NYSG’s Spring 2011 New York Coastlines is available as a pdf, both in its full print version (see sidebar at right) and as individual articles. For individual articles and back issues of New York Coastlines, click here.

From the Director

Welcome to New York Sea Grant’s (NYSG’s) Spring 2011 New York Coastlines issue, though it barely feels like spring in New York. It is was almost a relief to spend a few days in the Texas heat recently, while participating in a site review of the Texas Sea Grant Program at Texas A&M University. The big news is the arrival of Dr. Kathy Bunting-Howarth at Cornell University as our new Associate Director for Extension, after more than two years of capable but interim direction by several members of our extension staff. Read about Kathy’s goals, interests, and background on page 3. It is great to have her on board, particularly in our 40th Anniversary Year!

We kick off the spring of this anniversary year by announcing our newly funded research projects, each one selected because it addresses an issue important to New York waters. NYSG recently conducted two rounds of research proposal review: one for our core research program valued at over $882K, and a special one for Long Island Sound conducted jointly with Connecticut Sea Grant with $1.28M in funding from EPA’s Long Island Sound Study (LISS). As a result, 11 new research projects have just begun. Much of the funded core research builds upon previous successful NYSG projects from a variety of focus areas, but all are directed at improving management outcomes in New York waters.

Funded projects include: an evaluation of benthic habitat classification schemes in coastal marine systems, management of risk from Viral Hemorrhagic Septicemia Virus (VHSV) in bait minnows in the Great Lakes region, development of mitigation strategies to reduce the impact of Quahog Parasite Unknown (QPX) disease on hard clam transplant fishery, stock identification of summer flounder using advanced genetic techniques, and future changes in east coast storms and their impact on coastal inundation.

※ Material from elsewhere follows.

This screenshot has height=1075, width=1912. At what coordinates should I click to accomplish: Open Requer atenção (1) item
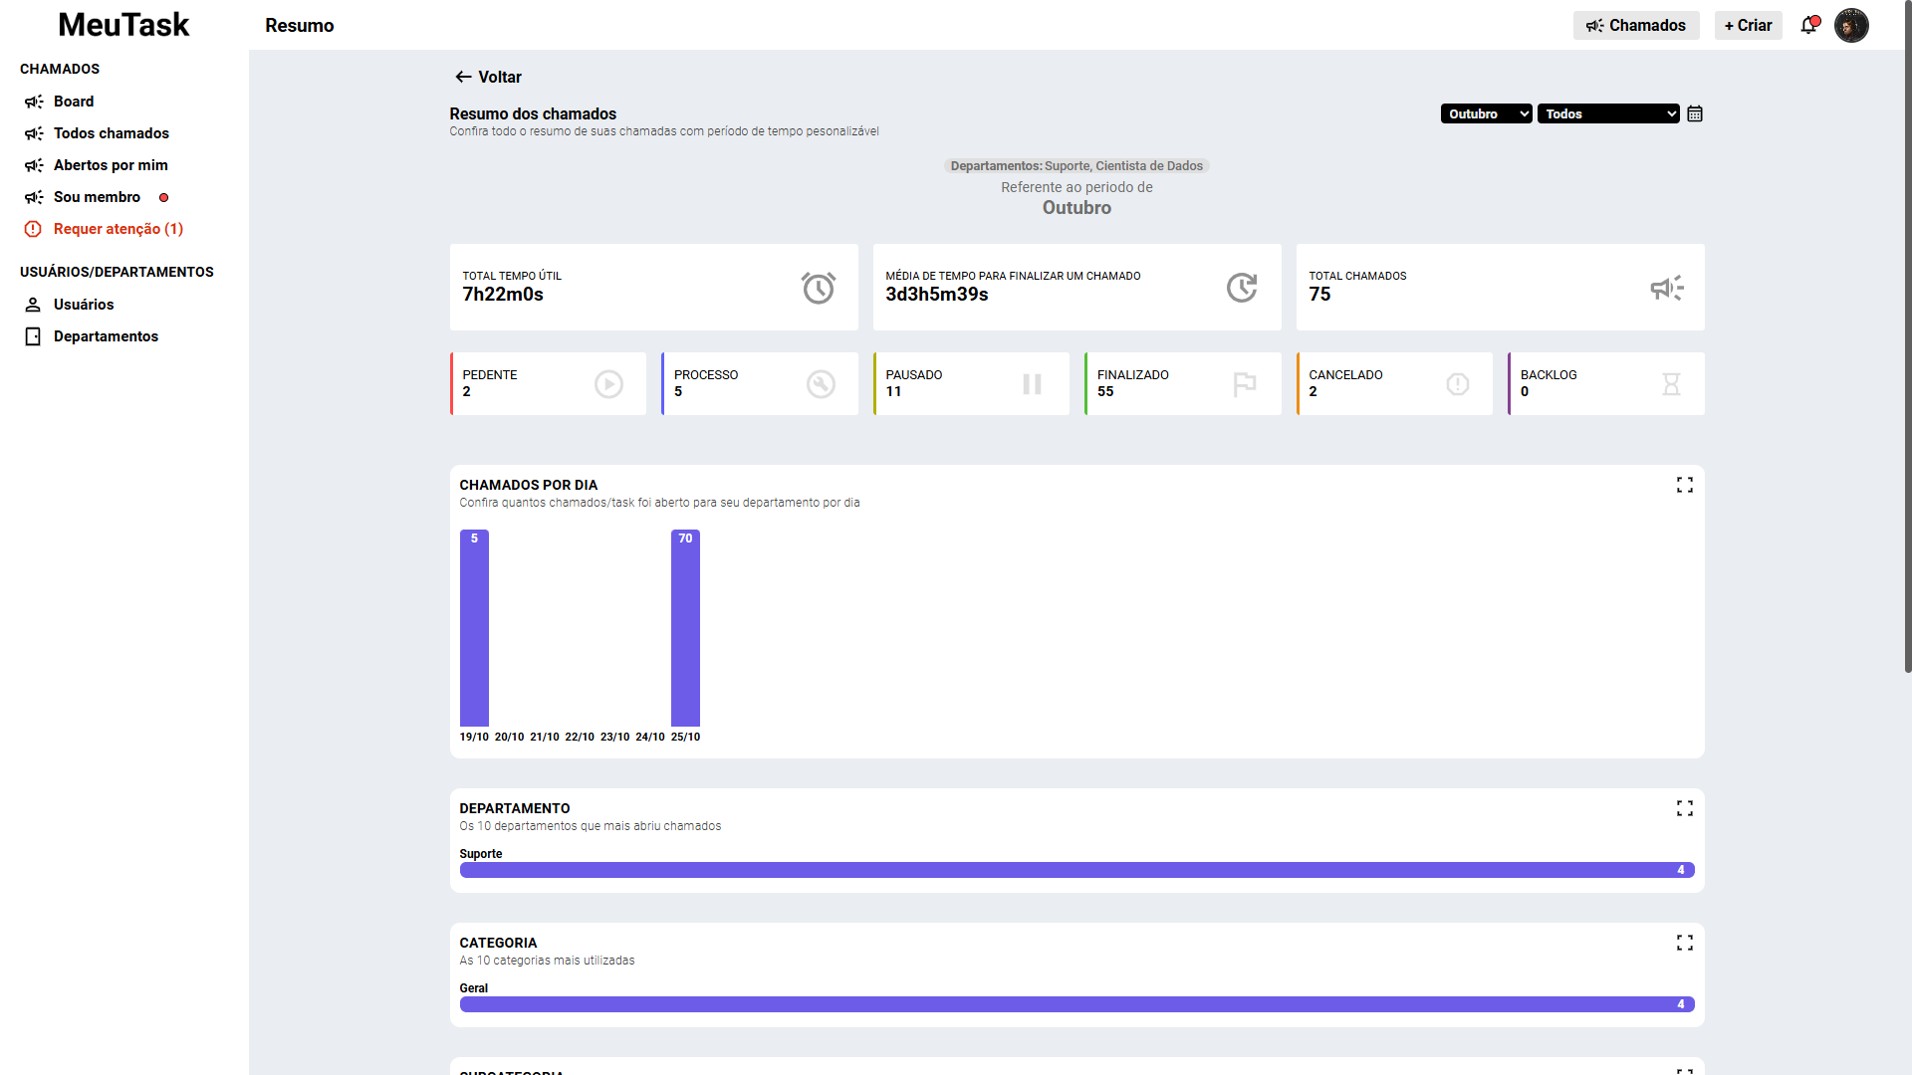click(118, 229)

Several of the new Long Island Sound projects focus on nitrogen in the Sound, since it is historically a major contributor to plankton growth and oxygen depletion. These projects examine nitrogen inputs, removal processes, and impacts in various parts of the Sound. Another project will probe the effects of increasing populations of gelatinous zooplankton (jellyfish and their relatives) on Long Island Sound food webs and oxygen depletion. A final project looks at the causes of increased toxic Harmful Algal Blooms (HABs) in Long Island waters. New York Sea Grant is currently reviewing another round of proposals for our core research program, and anticipates funding another 8-10 new projects next year.